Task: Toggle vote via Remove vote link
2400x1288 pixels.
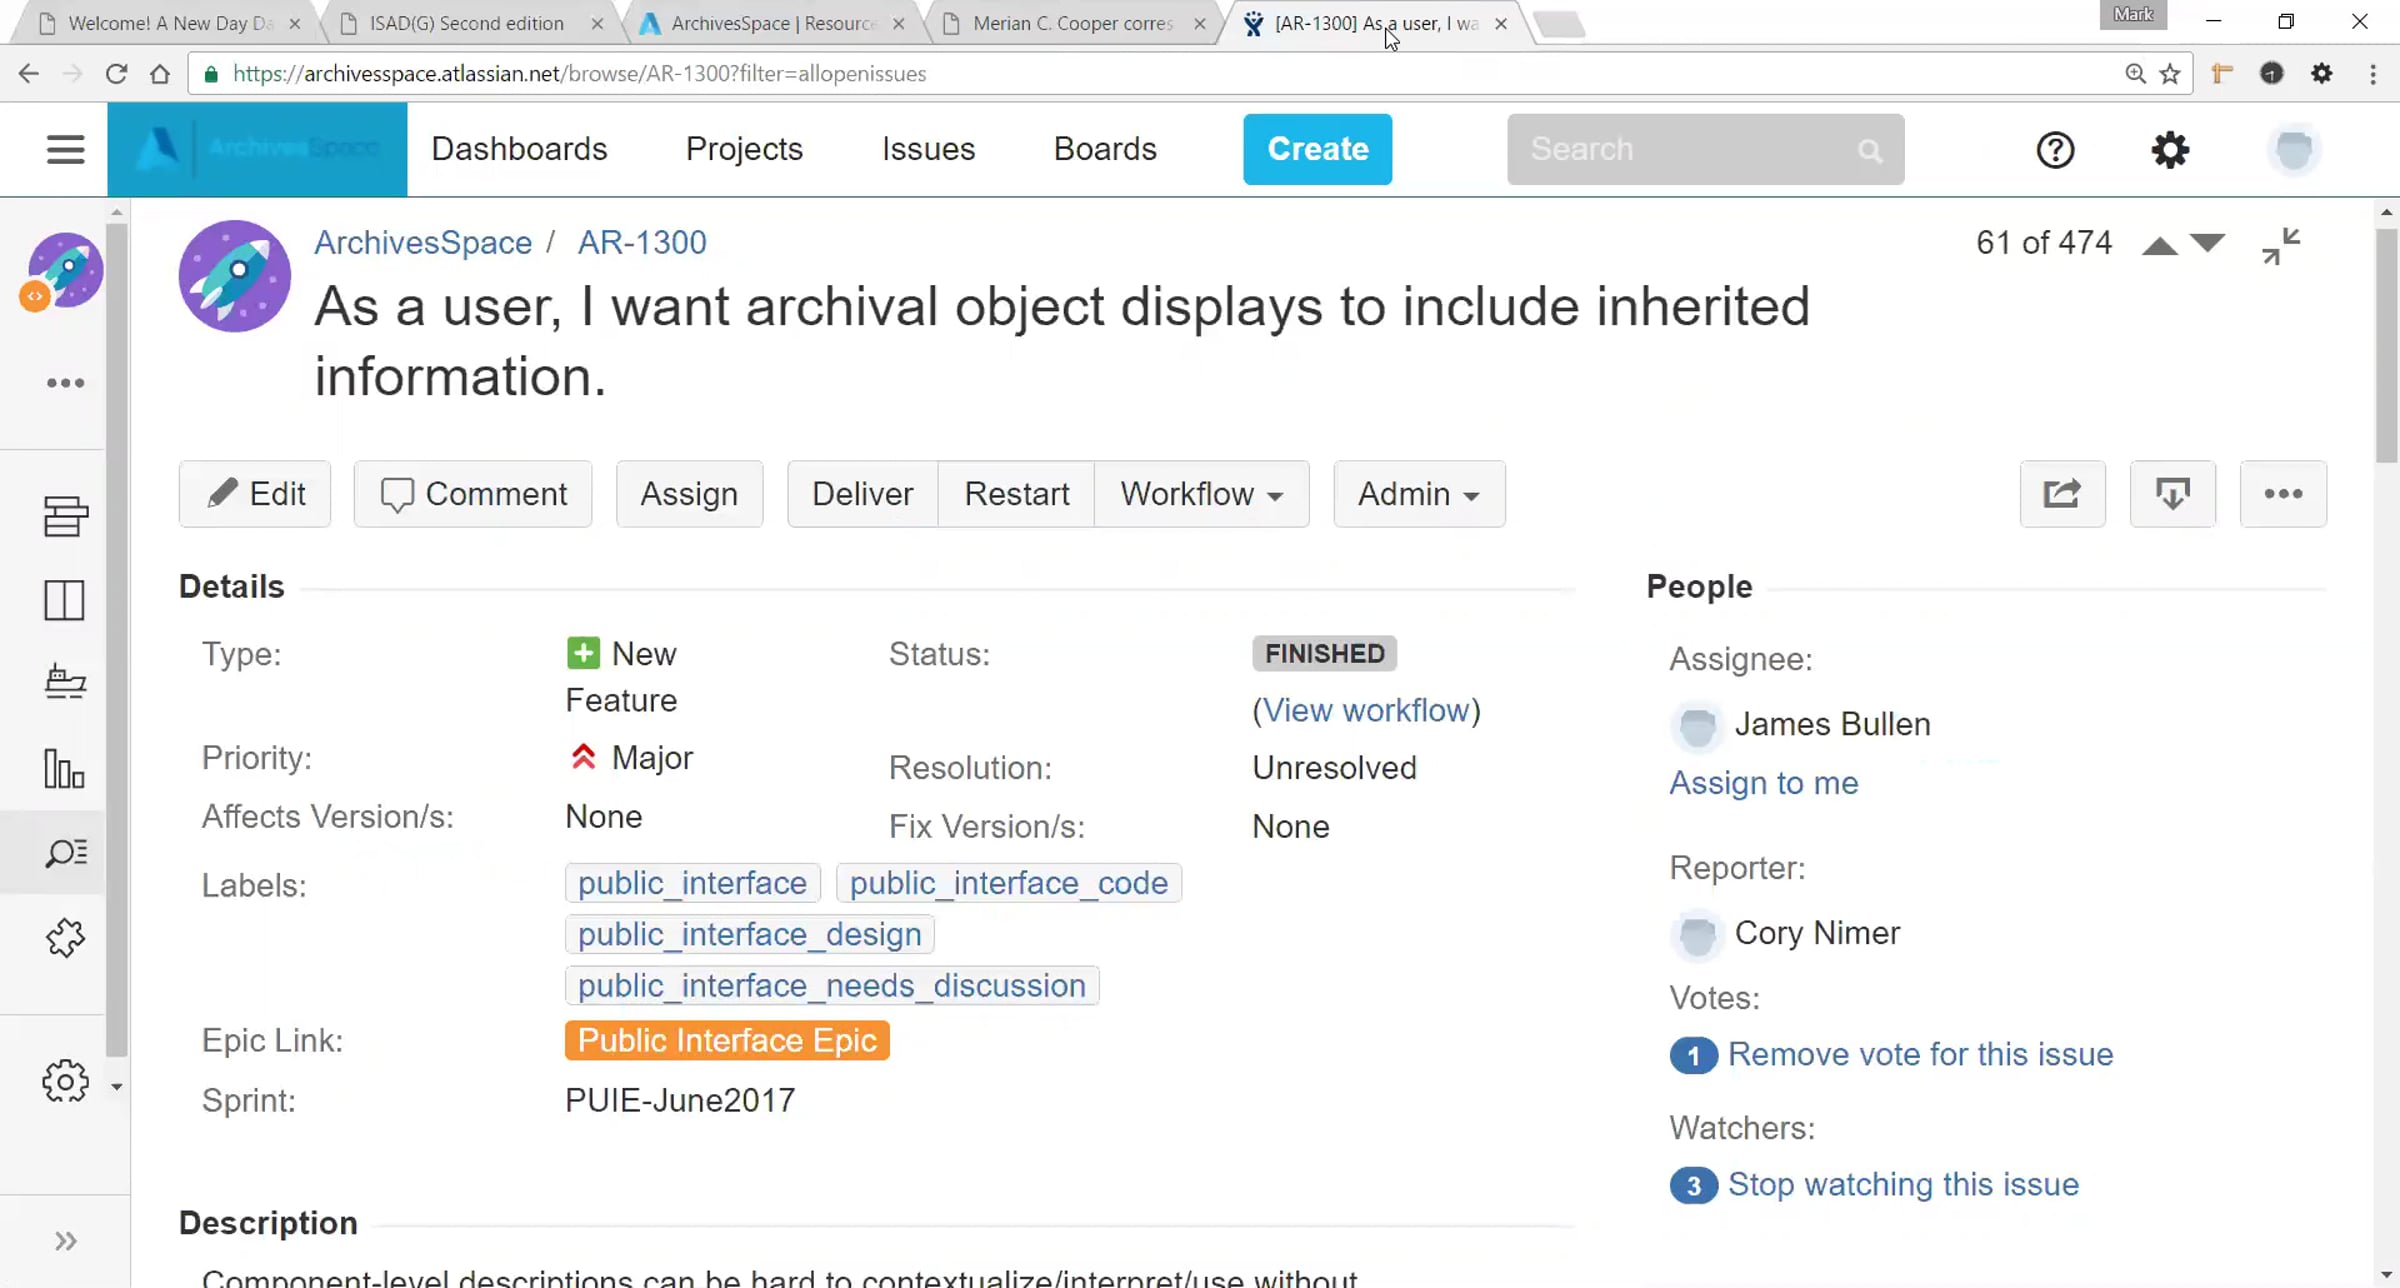Action: click(1920, 1054)
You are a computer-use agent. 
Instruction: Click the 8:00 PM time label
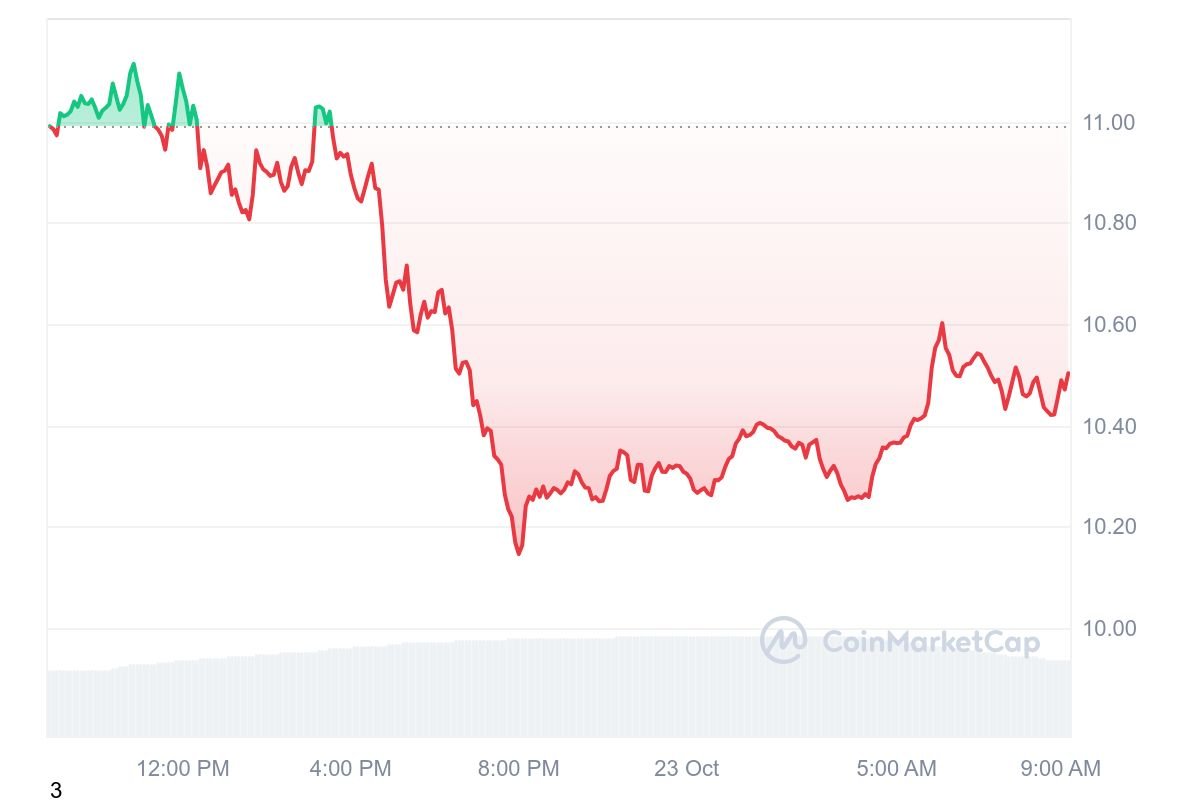pyautogui.click(x=519, y=769)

-=-=-=-=-

An acceptable answer holds exactly the lines from the one with "You are a computer-use agent." through the end of the entries above, both ends kept, and no pictures at all.

You are a computer-use agent. 
Instruction: Click the 8:00 PM time label
pyautogui.click(x=519, y=769)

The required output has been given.